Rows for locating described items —
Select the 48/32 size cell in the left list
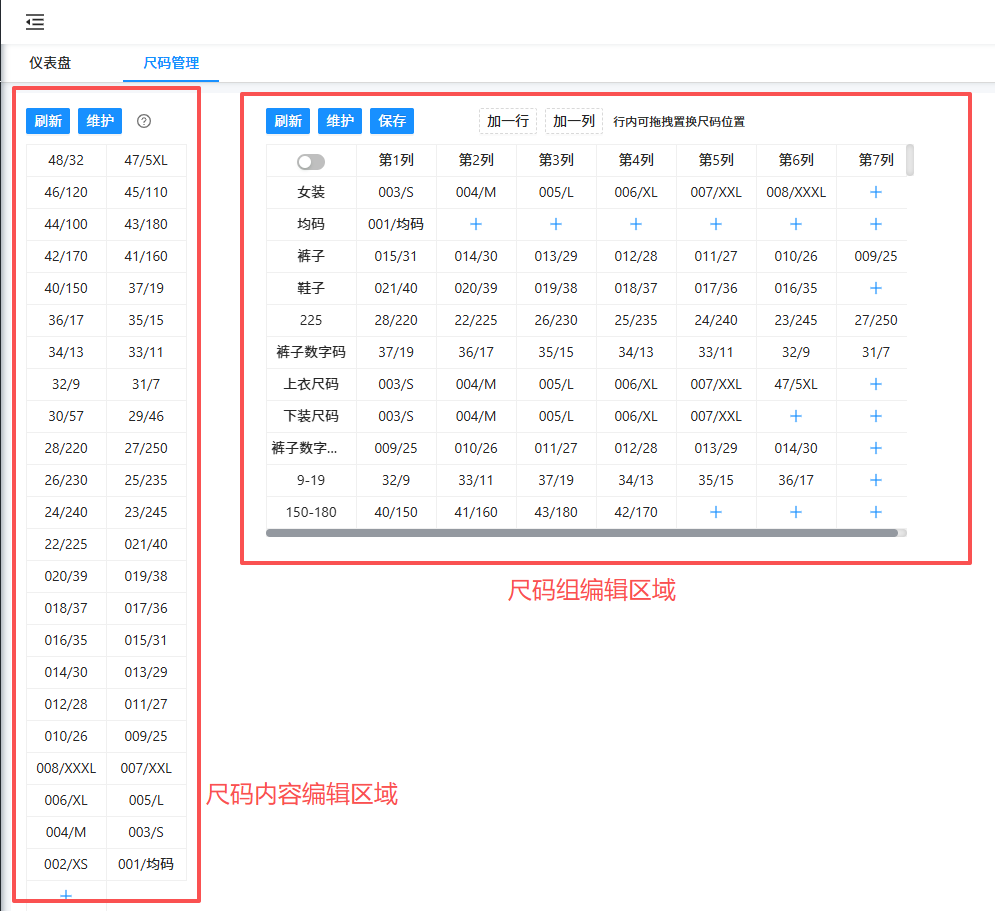 click(x=66, y=160)
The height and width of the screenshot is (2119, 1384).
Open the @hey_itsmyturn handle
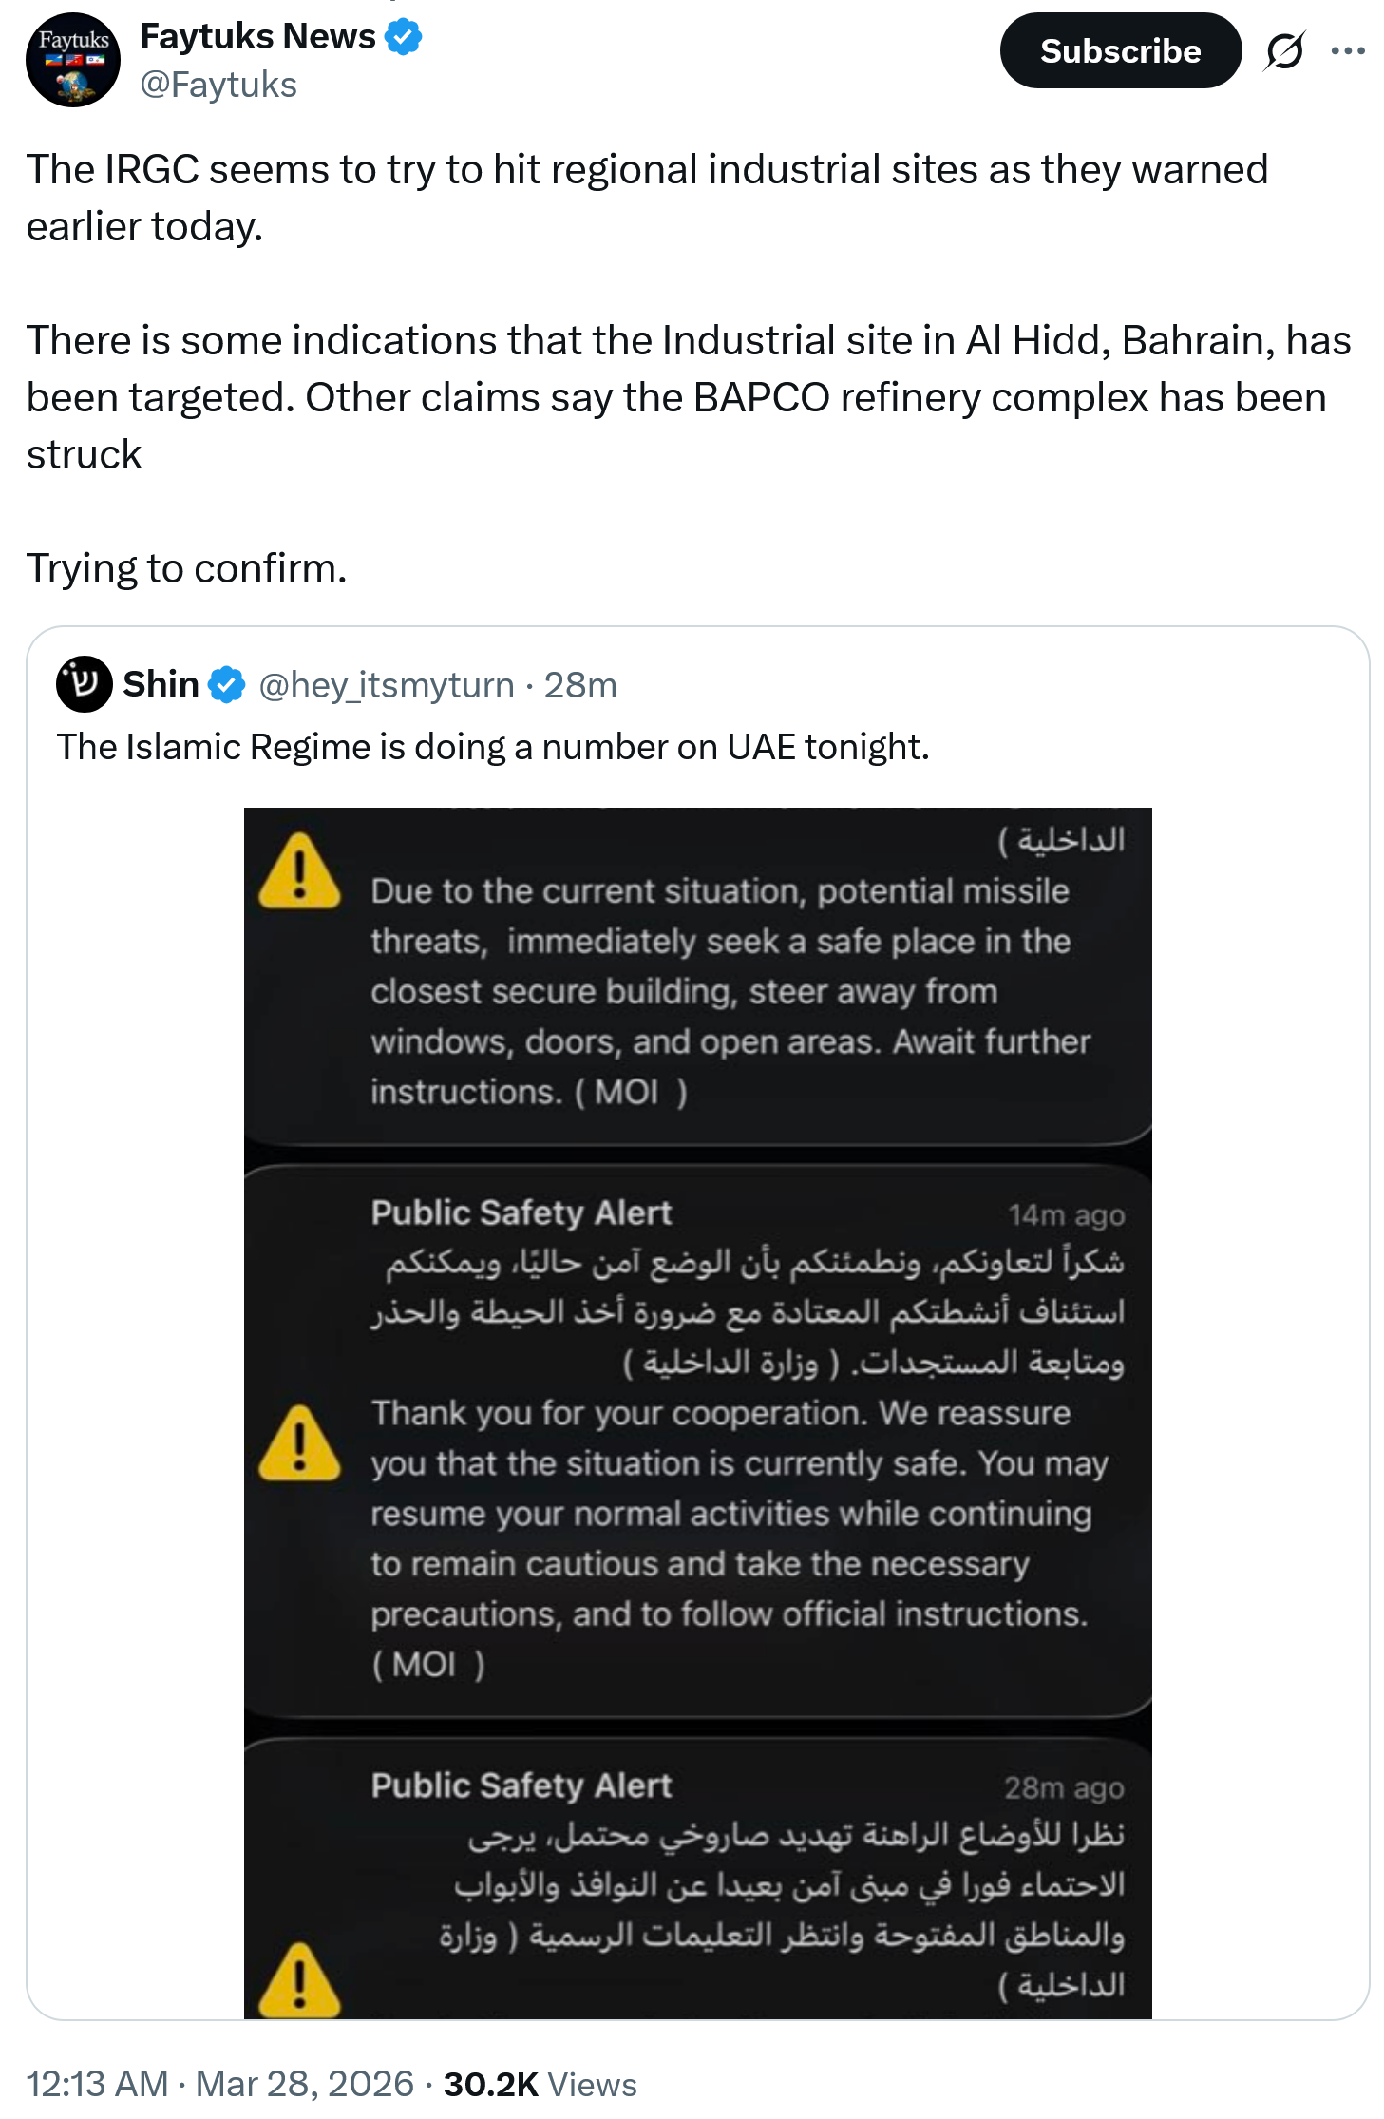coord(387,685)
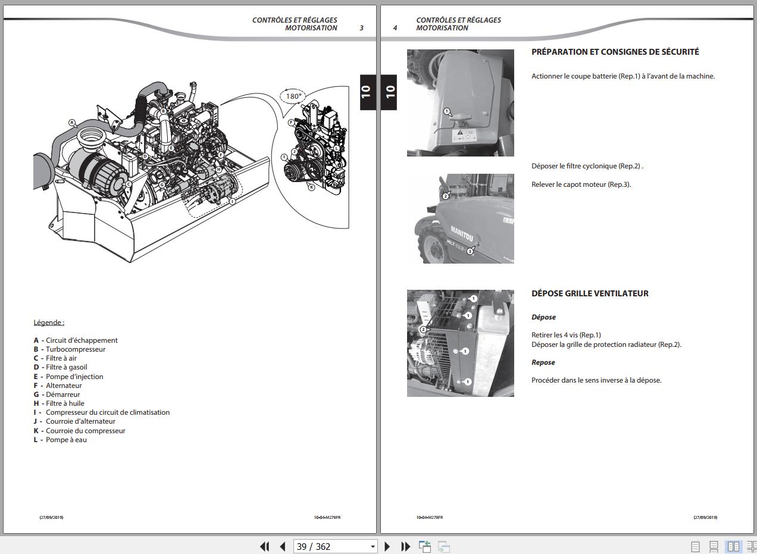Open the page number dropdown arrow
Viewport: 757px width, 554px height.
coord(373,546)
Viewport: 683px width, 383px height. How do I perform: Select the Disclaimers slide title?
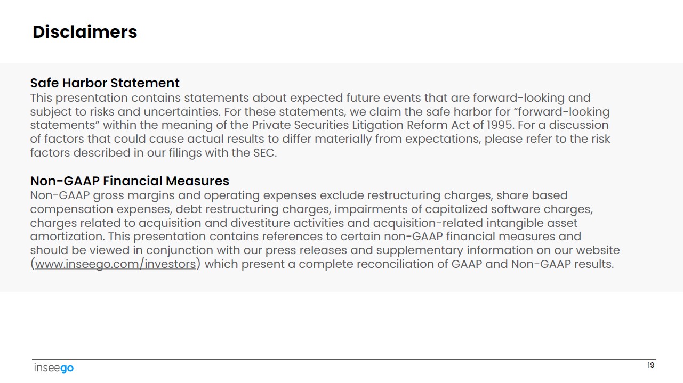[85, 32]
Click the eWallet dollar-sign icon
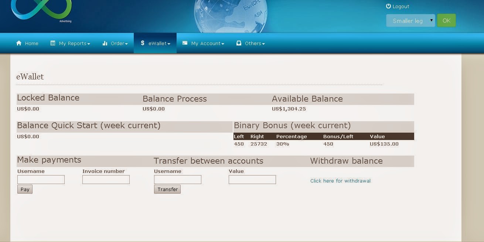This screenshot has height=242, width=484. coord(143,43)
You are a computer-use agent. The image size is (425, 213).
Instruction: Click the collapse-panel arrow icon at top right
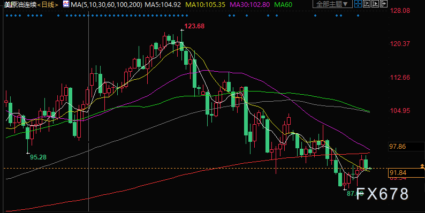(x=384, y=4)
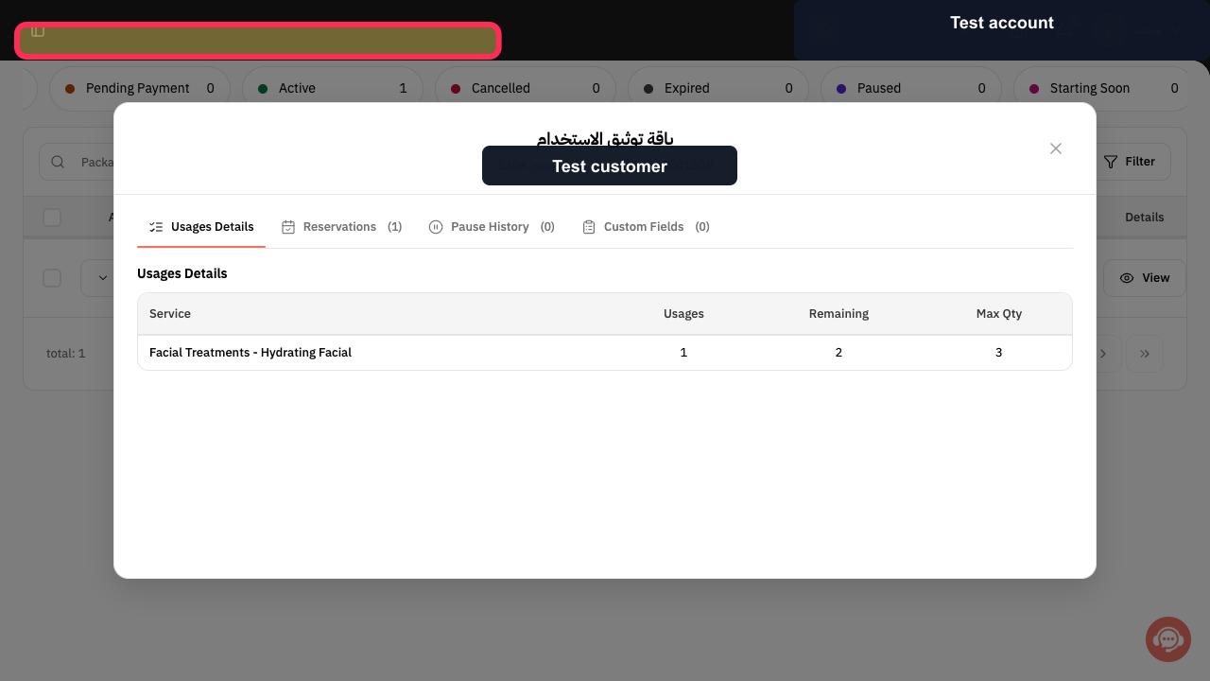The image size is (1210, 681).
Task: Click the Usages Details tab
Action: point(201,227)
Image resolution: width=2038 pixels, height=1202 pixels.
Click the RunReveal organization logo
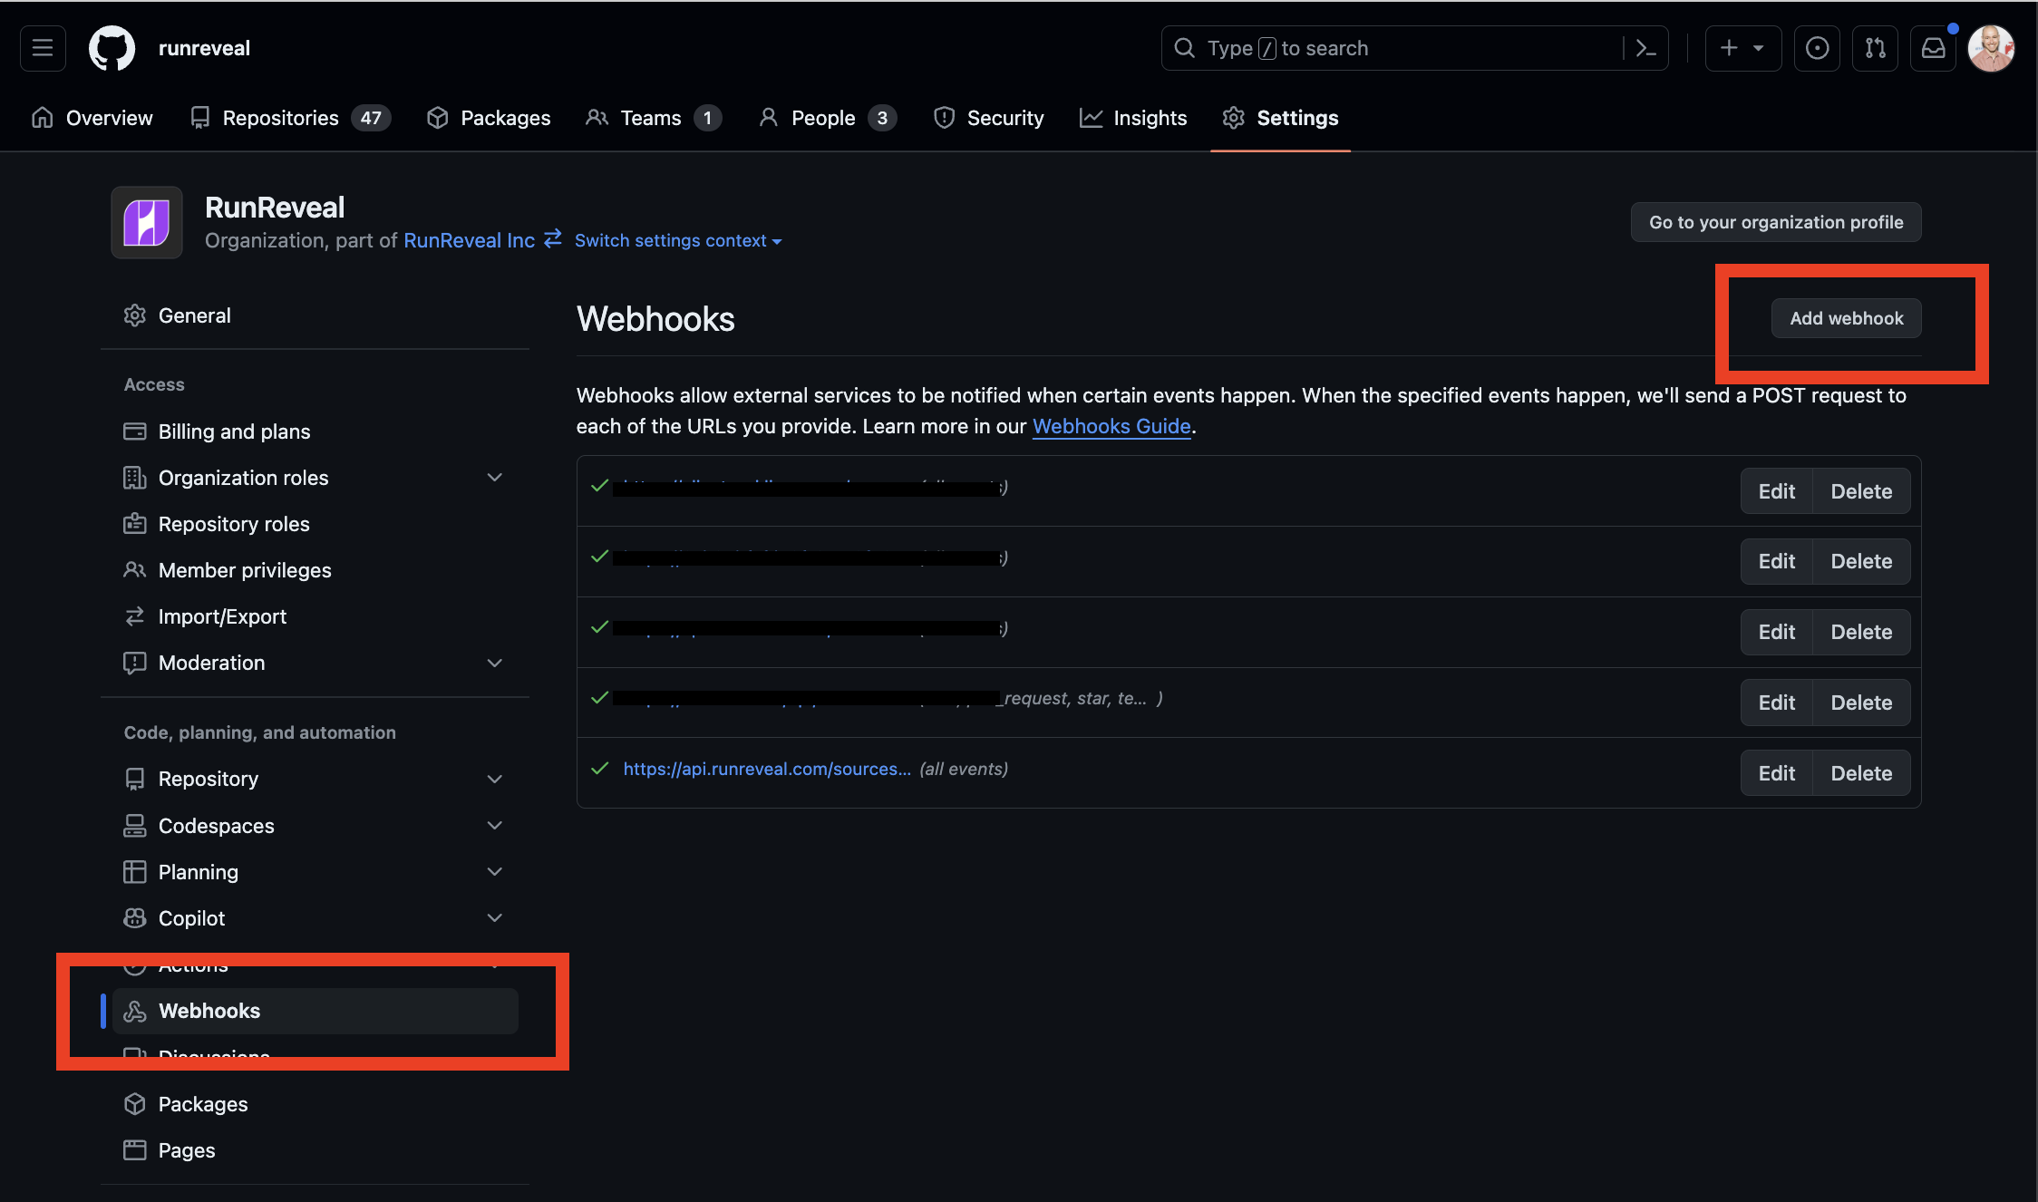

Directive —
Copy every one of the rows above word for word, leaving out the pictures.

Exercise output —
Select the 48/32 size cell in the left list
 click(x=66, y=160)
The height and width of the screenshot is (2119, 1384).
Open the @hey_itsmyturn handle
coord(387,685)
Open the page number dropdown arrow
Viewport: 757px width, 554px height.
coord(373,546)
Viewport: 683px width, 383px height. How do I perform: Select the Disclaimers slide title?
[85, 32]
Click the eWallet dollar-sign icon
This screenshot has height=242, width=484. coord(143,43)
You are a computer-use agent. The image size is (425, 213).
Instruction: Click the collapse-panel arrow icon at top right
(x=384, y=4)
The image size is (1210, 681).
Task: Click the Usages Details tab
Action: point(201,227)
Image resolution: width=2038 pixels, height=1202 pixels.
Click the RunReveal organization logo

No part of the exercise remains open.